Guillaume de Baskerville et son secrétaire le jeune moine allemand Adso de Melk, sont attendus dans une vieille abbaye sise dans l’enceinte d’un vieux château perché dans la montagne entre Provence et Ligurie. L’abbaye est réputée pour sa bibliothèque et son équipe de copistes. Mais un moine y a été défenestré. L’abbé demande que lumière soit faite sur l’événement, discrètement et rapidement, avant que ne se tienne très bientôt une importante rencontre entre Dominicains partisans du pape d’Avignon et Franciscains partisans de l’empereur. En même temps, l’abbé interdit à Guillaume l’accès à la bibliothèque… et voilà qu’on retrouve un second corps…

Commentaires

Guillaume de Baskerville, tant par son nom que par sa perspicacité à inférer à partir de menus détails, est inspiré de Sherlock Holmes (dont le célèbre retour « sur demande populaire » est conté dans Le Chien des Baskerville). Moine franciscain au passé d’inquisiteur, Guillaume est lui aussi « de retour », mais plutôt comme enquêteur… Serait-il, comme son modèle, tiraillé par des démons intérieurs, dans l’addiction à une sorte de drogue ? (Le personnage de Conon Doyle est consommateur de morphine et de cocaïne…) Tant le narrateur que le personnage lui-même attirent l’attention sur une faiblesse : un penchant à l’orgueil lorsqu’on en vient à la connaissance. Guillaume se méfie de lui-même : délaisser la recherche du bien en toute circonstance – à l’exemple du prophète, dieu descendu sur Terre -, pour la passion de la vérité, celle qui permet d’être sûr de distinguer entre ceux dans le droit chemin et ceux dans l’erreur, de tracer une ligne entre orthodoxie et hérésie, de juger ses semblables – se substituant ainsi au Dieu du ciel -, est une grande faute. Et une faiblesse récurrente chez l’Homme qui se cherche toujours une supériorité… C’est exactement le type de péché que commet l’Inquisition (se délectant d’être dans le vrai et de châtier l’erreur – là où Jésus appelle au contraire à la compassion et au pardon : « pardonne-leur, ils ne savent pas ce qu’ils font », Évangile de Luc, 23). Le censeur, à la manière dont il coupe le livre, tranchant entre l’acceptable et le non-acceptable, agit de manière comparable. Supprimant l’exemple du péché, l’Église ne voudrait garder que le bon chemin… Alors que le péché est pour Jésus partie de la vie (« Que celui qui n’a pas péché lui jette la première pierre… », Évangile de Jean, 8). Du point de vue pédagogique, erreur fondamentale de croire que la faute doit être évitée alors qu’au contraire elle permet de prendre conscience de ses limites, de ses faiblesses, et donc de s’améliorer. C’est par la confrontation au péché et à l’erreur que le religieux, comme le laïc, peut apprendre à distinguer bien et mal.

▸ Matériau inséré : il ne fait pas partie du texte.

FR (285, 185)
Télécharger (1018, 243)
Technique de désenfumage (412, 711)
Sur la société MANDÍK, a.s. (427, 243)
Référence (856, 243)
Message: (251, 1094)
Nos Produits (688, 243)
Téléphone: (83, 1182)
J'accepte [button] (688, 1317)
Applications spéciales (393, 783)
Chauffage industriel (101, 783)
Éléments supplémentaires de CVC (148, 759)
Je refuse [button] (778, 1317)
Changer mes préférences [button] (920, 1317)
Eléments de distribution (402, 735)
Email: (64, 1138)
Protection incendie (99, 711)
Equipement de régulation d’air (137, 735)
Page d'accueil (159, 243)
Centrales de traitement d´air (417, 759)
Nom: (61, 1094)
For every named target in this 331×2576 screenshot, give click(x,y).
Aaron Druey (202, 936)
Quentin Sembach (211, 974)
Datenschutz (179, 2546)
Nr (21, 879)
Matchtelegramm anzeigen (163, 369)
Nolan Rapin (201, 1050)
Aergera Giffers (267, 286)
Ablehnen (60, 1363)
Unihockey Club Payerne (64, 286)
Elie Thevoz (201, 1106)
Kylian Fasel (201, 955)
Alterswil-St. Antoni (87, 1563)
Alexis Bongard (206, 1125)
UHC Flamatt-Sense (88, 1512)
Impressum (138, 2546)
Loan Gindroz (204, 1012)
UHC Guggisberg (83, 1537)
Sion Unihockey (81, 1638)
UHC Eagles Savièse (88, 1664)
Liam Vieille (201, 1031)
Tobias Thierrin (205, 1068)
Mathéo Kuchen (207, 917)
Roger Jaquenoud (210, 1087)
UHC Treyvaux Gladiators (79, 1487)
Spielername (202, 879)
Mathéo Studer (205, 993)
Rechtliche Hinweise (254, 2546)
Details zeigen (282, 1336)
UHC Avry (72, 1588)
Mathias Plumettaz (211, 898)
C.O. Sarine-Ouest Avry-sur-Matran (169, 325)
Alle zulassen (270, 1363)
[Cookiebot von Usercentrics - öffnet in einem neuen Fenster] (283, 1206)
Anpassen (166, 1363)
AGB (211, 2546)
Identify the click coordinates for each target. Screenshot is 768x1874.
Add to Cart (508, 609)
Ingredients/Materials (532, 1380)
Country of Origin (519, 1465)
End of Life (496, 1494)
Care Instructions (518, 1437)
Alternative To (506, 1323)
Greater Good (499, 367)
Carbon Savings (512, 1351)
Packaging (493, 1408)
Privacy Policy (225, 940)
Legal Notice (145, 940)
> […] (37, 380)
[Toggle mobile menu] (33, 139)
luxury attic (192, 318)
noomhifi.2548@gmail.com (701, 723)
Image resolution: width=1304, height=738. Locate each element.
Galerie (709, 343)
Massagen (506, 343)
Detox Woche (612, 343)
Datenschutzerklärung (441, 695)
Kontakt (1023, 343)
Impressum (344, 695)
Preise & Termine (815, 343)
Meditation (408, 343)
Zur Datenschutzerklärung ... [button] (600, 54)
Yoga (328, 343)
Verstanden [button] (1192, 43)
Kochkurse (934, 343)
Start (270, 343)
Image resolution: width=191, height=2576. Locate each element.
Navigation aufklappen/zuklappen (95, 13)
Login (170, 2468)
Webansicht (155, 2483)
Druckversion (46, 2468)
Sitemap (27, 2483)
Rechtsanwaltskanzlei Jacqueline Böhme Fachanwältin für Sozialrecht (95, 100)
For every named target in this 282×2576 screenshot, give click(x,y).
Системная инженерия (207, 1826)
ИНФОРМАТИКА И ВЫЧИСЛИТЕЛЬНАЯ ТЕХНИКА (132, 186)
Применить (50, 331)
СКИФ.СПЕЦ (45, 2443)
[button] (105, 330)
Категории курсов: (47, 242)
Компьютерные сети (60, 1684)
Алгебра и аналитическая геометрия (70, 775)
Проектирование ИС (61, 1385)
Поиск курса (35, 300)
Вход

Dans cette période où la chrétienté se perd dans des affrontements d’ordres et dans la chasse aux hérésies (ici les méconnus Dolciniens), Bernard Gui (personnalité réelle célèbre pour son Manuel des inquisiteurs), plus qu’un inquisiteur sévère, est présenté comme un intriguant ambitieux, l’abbé qui interdit la bibliothèque est un avare obsédé de précieuses pierres, le vieil aveugle qui réprimande les jeunes qui s’amusent, un aigri imbu de lui-même, pape et empereur se livrent une guerre politique… On pourrait reprendre ici le constat que fera un chef indien après son voyage en France à la fin du XVIIe : les chrétiens sont très stricts dans les règles morales qu’ils se donnent et pourtant le vice est partout éclatant (à l’inverse des Hurons, cf. Dialogues avec un sauvage). Comme si l’intense lumière inquisitrice braquée sur les petits méfaits du quotidien – péchés de chair, petits larcins pour s’adoucir la vie, grossièretés, moqueries… -, produisait en retour une ombre épaisse dans lesquelles des vices bien plus importants s’épanouissaient. C’est sûrement l’une des leçons fondamentales et souvent oubliées des Évangiles : Jésus minimise systématiquement le péché des gens de peu et ne pardonne rien aux grands prêtres donneurs de leçon (qui le feront condamner en retour…). C’est un monde chrétien à l’envers que semble avoir réalisé l’Église. Le règne de l’obéissance par la peur aboutit inévitablement à la persécution des portions les plus fragiles de la société : pauvres, marginaux, femmes, minorités, jeunes…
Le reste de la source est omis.